Most of the high-profile investors end up being part of the investment committee of the real estate funds. In ASK’s first fund, there were four investors in the committee and three members from the company. In the second, the number of investors on the committee increased to six, while in the third, there were 10 investors and four ASK members. “These investors are invited to the committee for better governance. They have specialised knowledge with skin in the game. This aligns our interest with theirs,” says Bhagat.
Bringing investors on board committees becomes important because ASK’s funds actively invest in equity. Most of the money that has been raised by real estate funds has been for debt financing. PE funds usually focussed on debt because developers were not getting finance and the returns for lenders were high. On an average, debt funds have been able to give a return of around 18 percent every year for the last six years.
ASK was the only fund that went in and raised equity money. “Equity gives the ability to not only control the investment but also the ability to select a good partner.

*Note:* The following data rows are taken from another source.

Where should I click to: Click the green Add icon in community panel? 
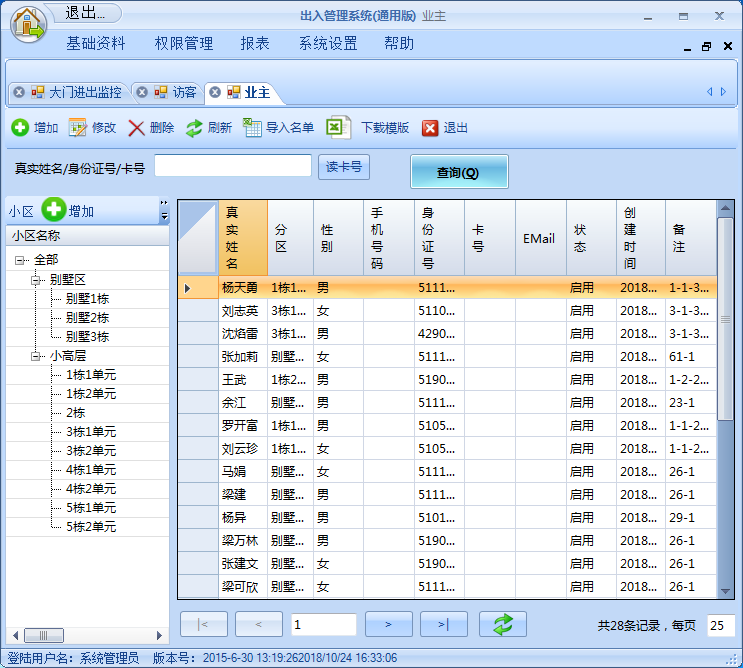pos(53,211)
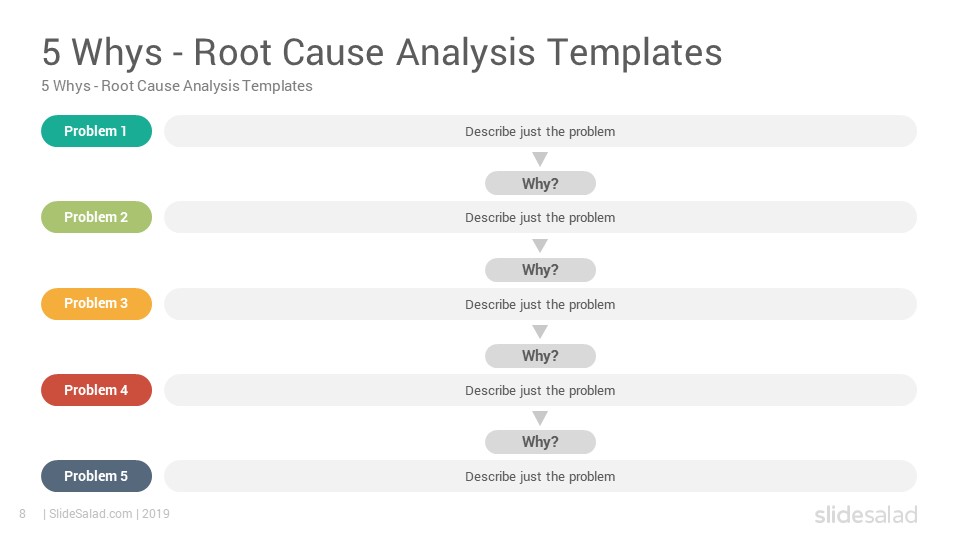Screen dimensions: 960x540
Task: Click the down arrow below Problem 4 description
Action: click(540, 418)
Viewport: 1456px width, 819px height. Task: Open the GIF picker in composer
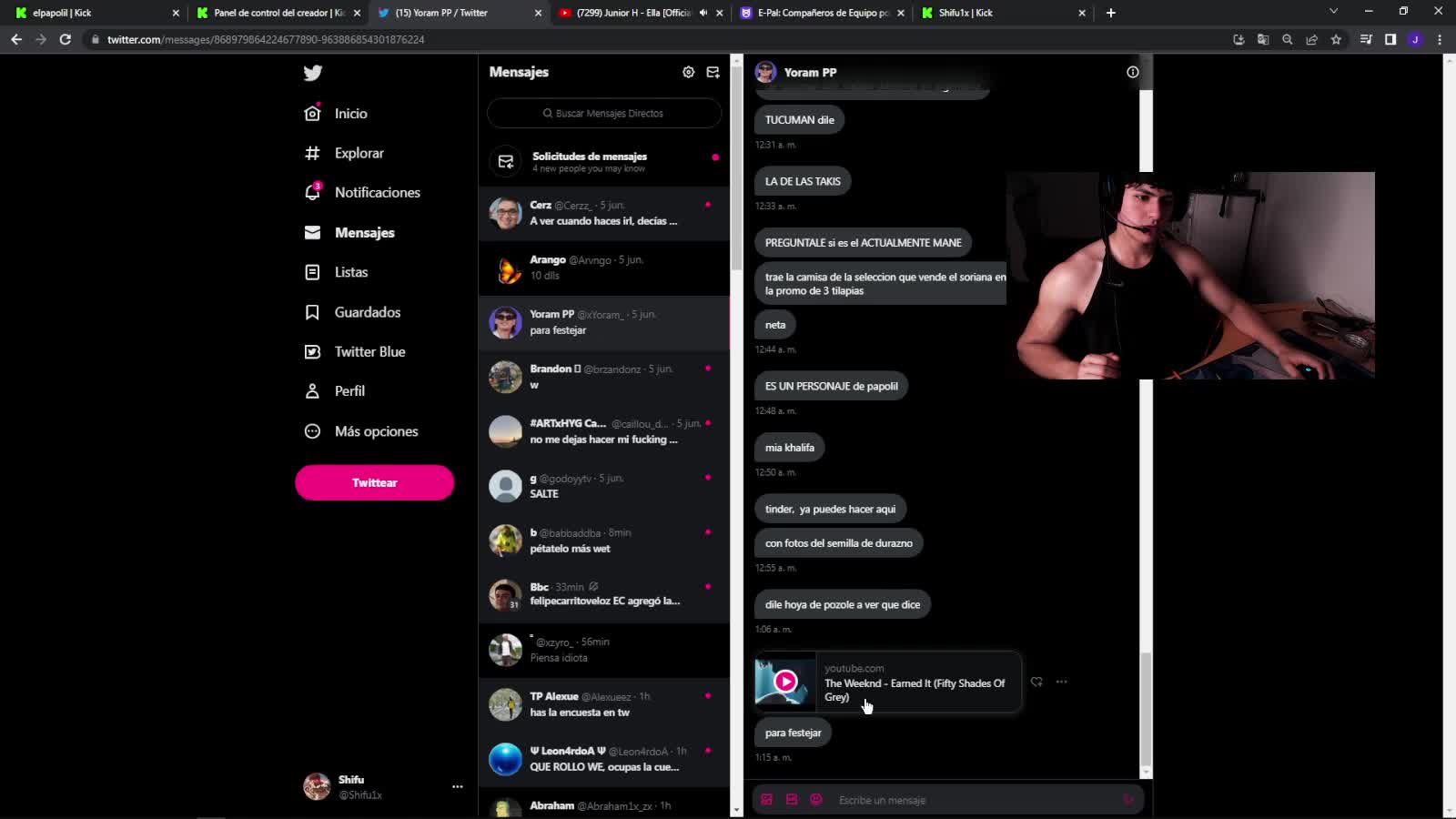[x=792, y=800]
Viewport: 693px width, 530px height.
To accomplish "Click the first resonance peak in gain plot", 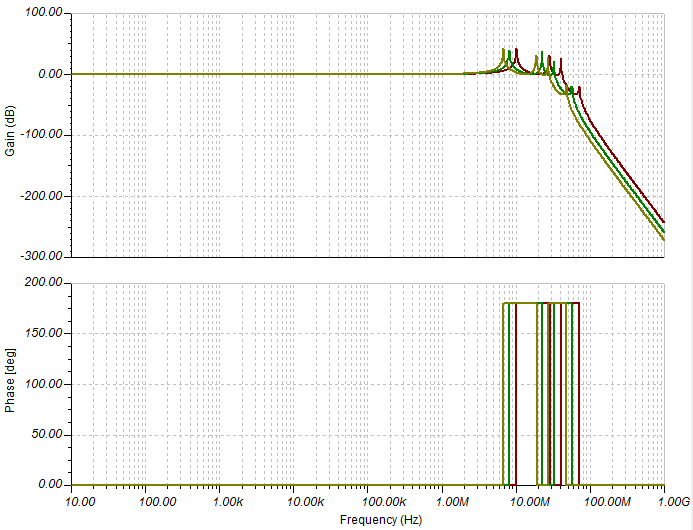I will point(503,50).
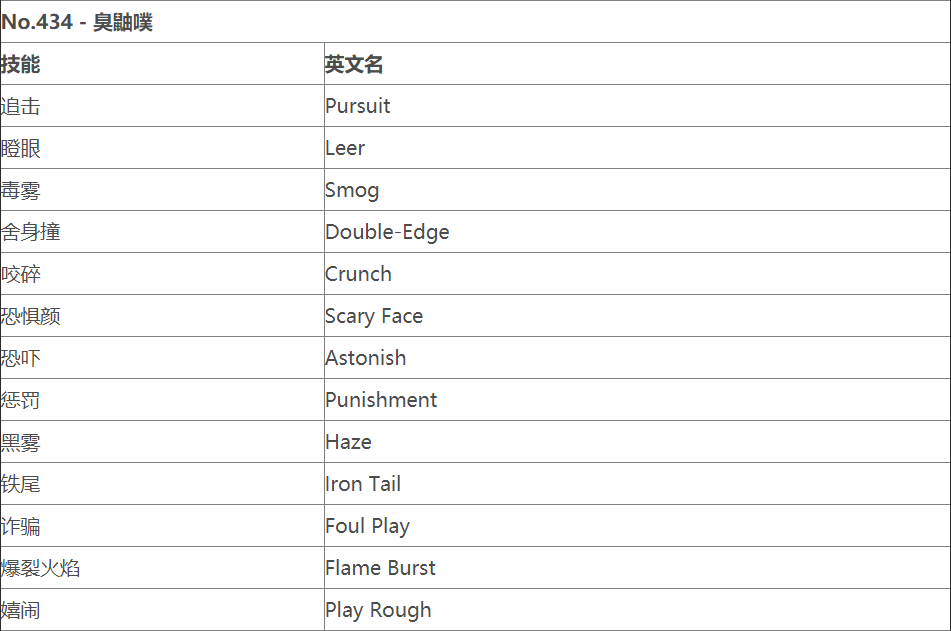The image size is (951, 631).
Task: Select the Play Rough cell
Action: pyautogui.click(x=378, y=610)
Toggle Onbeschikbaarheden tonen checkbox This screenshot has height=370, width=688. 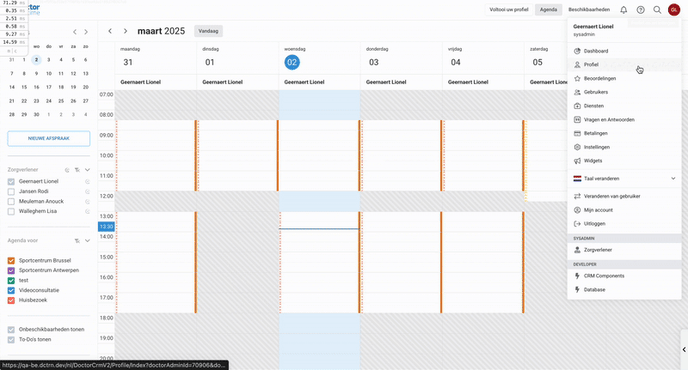[x=11, y=330]
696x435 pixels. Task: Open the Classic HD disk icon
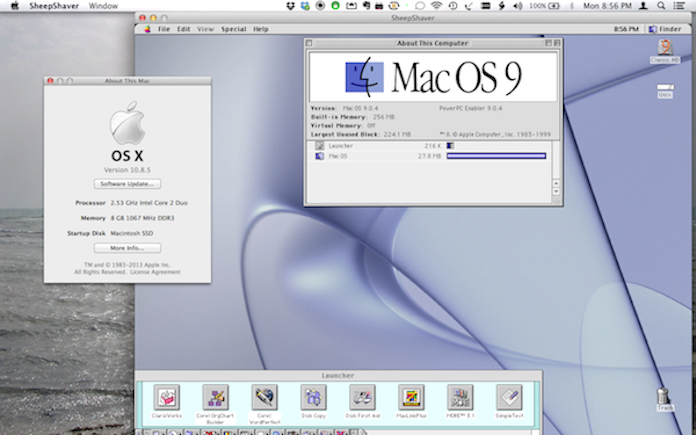click(x=664, y=47)
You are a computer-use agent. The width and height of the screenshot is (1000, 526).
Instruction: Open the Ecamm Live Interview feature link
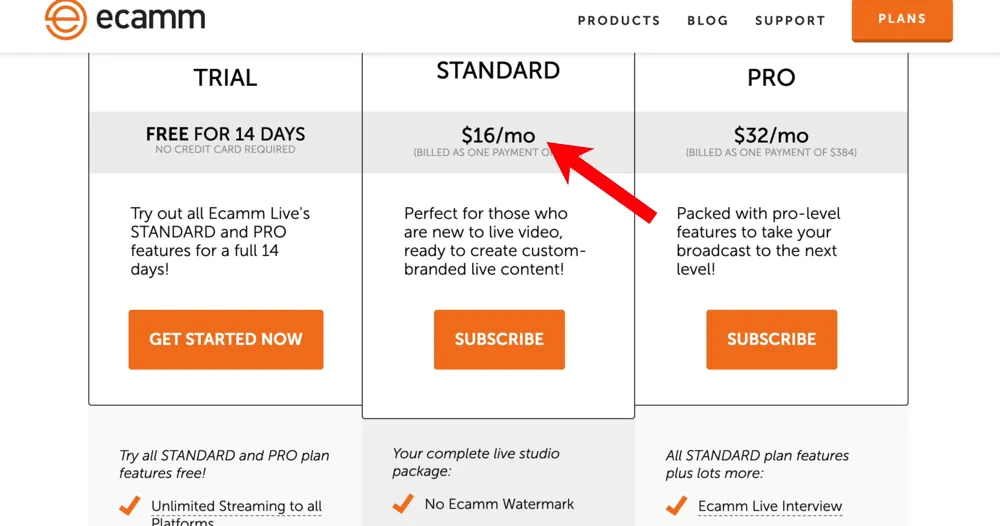click(770, 506)
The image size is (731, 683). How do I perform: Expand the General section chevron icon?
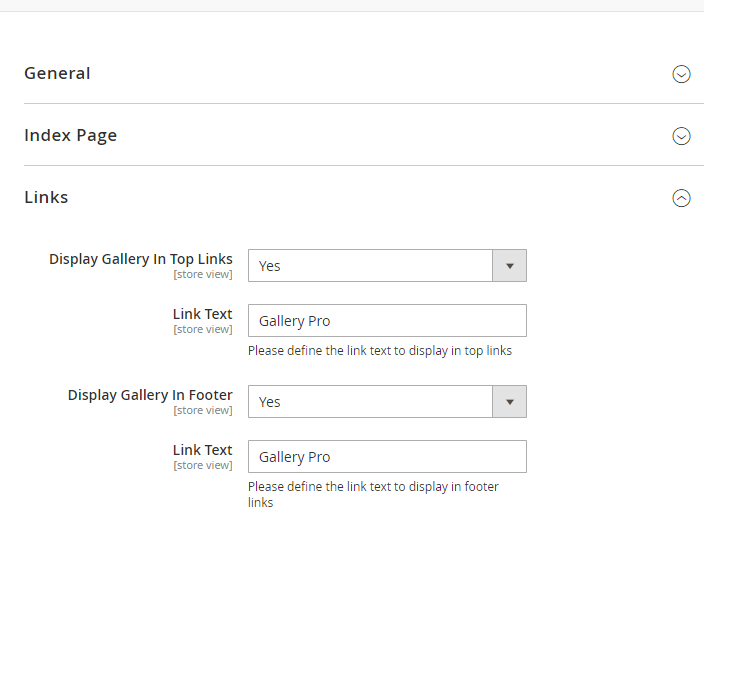681,74
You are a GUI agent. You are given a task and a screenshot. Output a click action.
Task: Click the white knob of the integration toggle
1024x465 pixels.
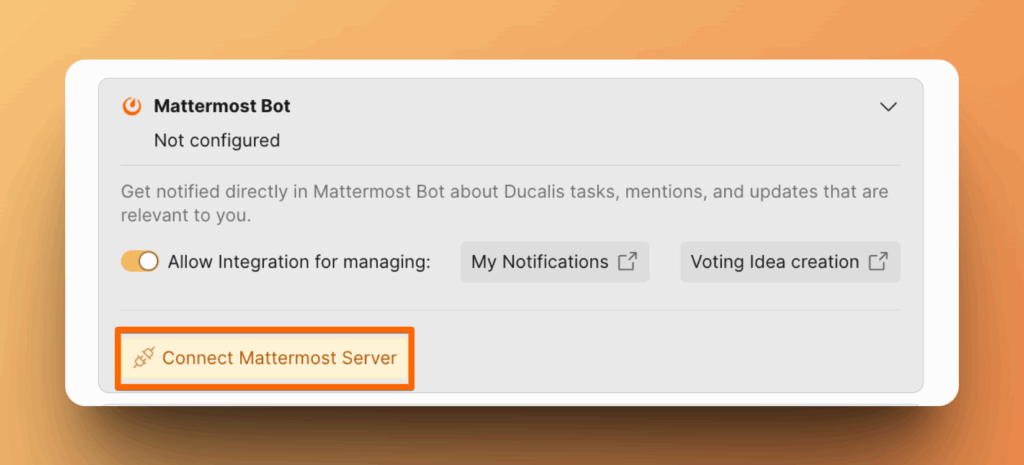pos(149,262)
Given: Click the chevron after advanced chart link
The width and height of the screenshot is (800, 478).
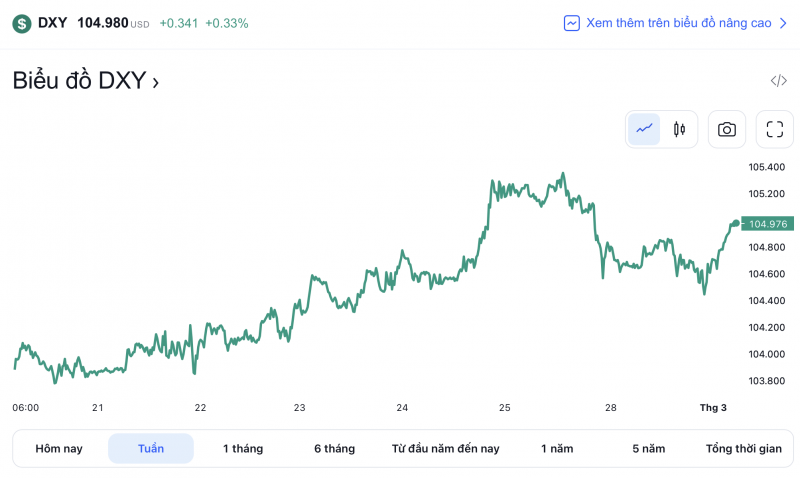Looking at the screenshot, I should tap(783, 23).
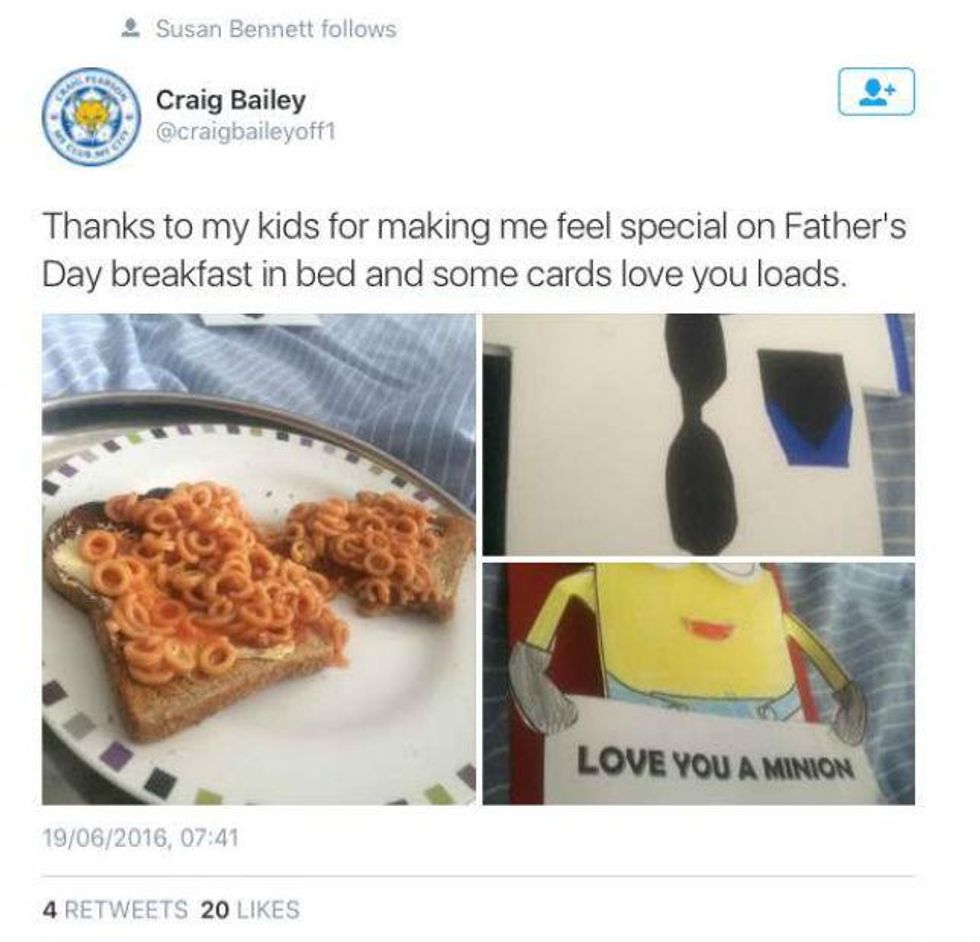Click the 19/06/2016, 07:41 timestamp
The width and height of the screenshot is (980, 942).
[x=141, y=838]
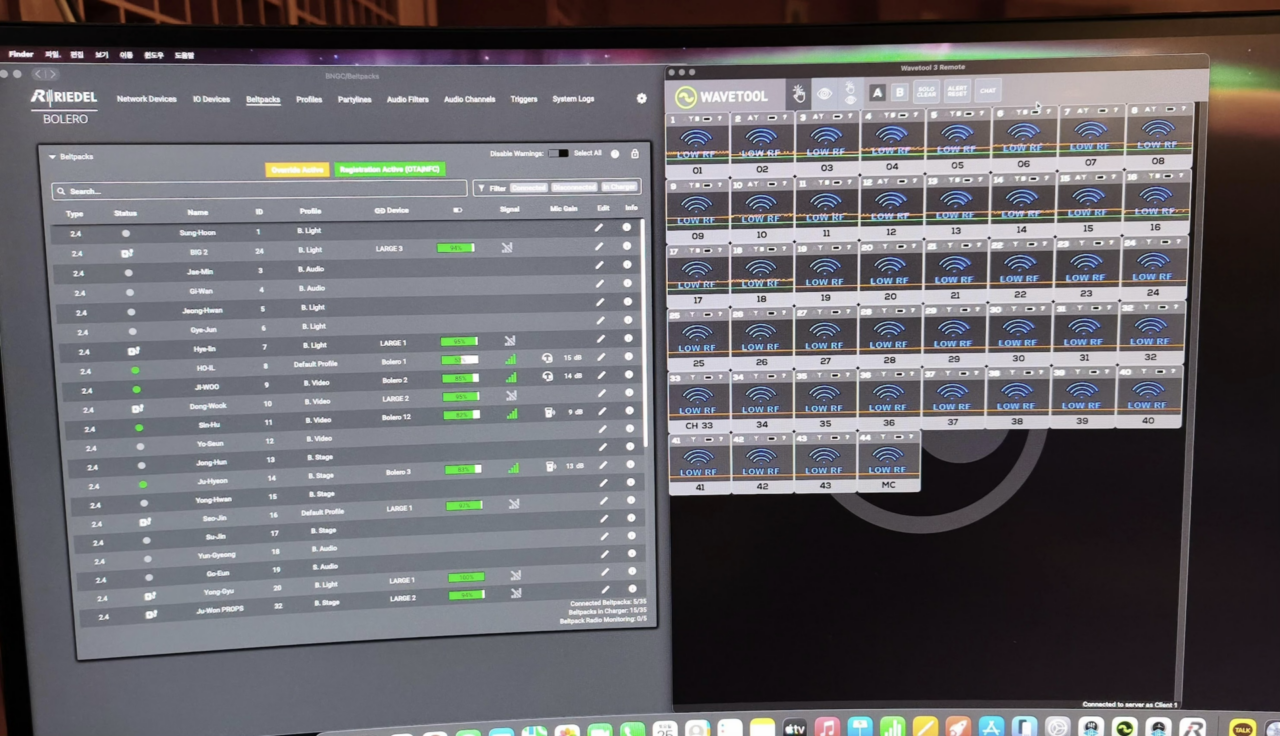1280x736 pixels.
Task: Click filter funnel icon next to Filter
Action: 481,188
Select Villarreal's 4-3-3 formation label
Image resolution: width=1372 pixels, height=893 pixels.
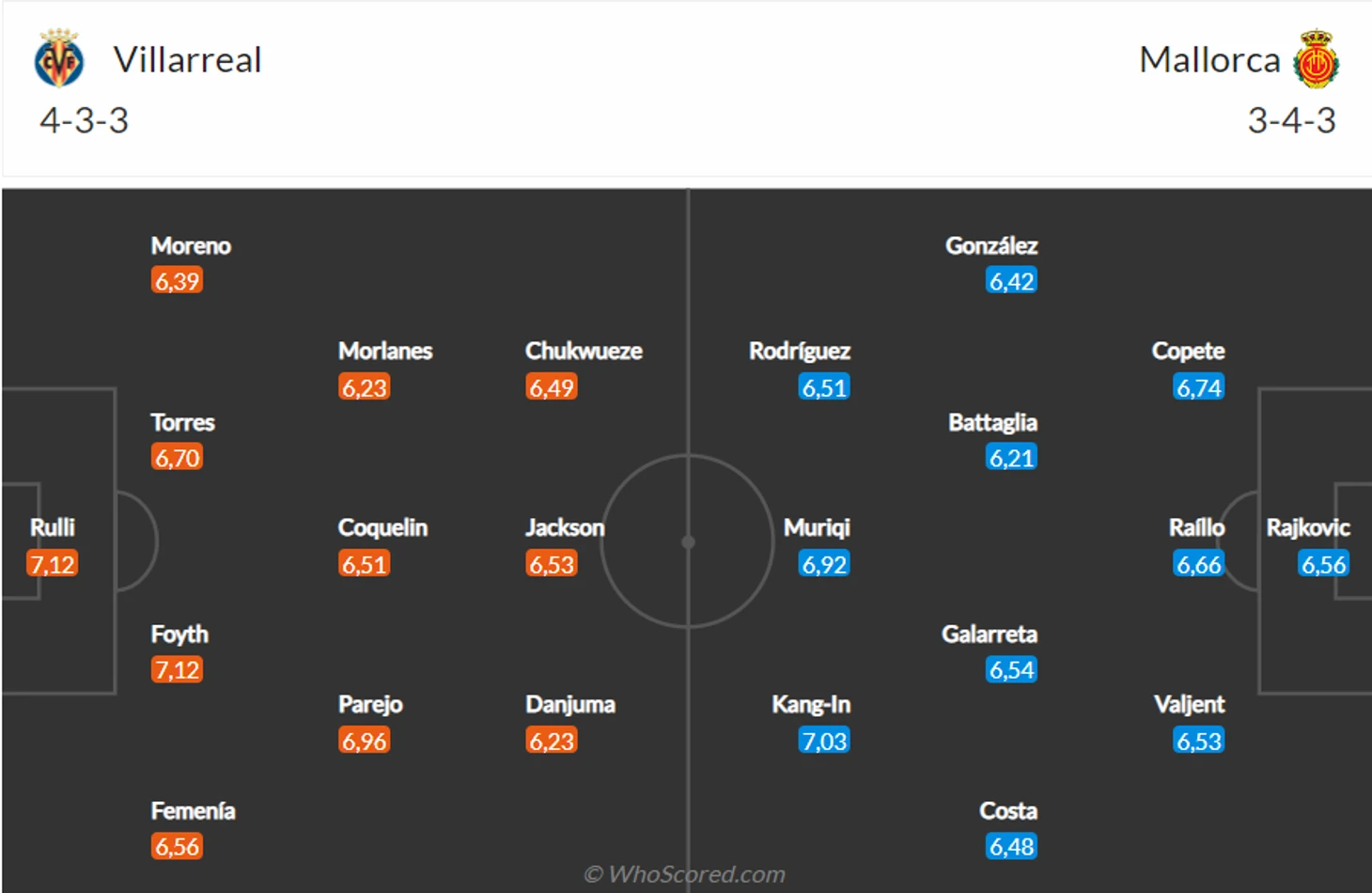(x=85, y=120)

We consider ourselves to be active investors where we want to be in control of the project. We put in 70 percent of the money in a project and take the entire risk management aspect of the project in our hands,” explains Rohokale.
He wants to give growth capital and not become a lender and sit on the fence, which is the common model for most funds. And this is what ASK Property Investment Advisors has set out to change.
Besides, fund managers never focussed on the risks. Rohokale and Bhagat like to be extra careful and prefer to be known for managing risk than generating returns. This closely resembles the investment philosophy of legendary investor Warren Buffett and his partner Charlie Munger, whose principle of margin of safety is based on looking for opportunities where the market price is way below the intrinsic value of an investment. This allows fund managers to provide for errors in their judgment if things go wrong.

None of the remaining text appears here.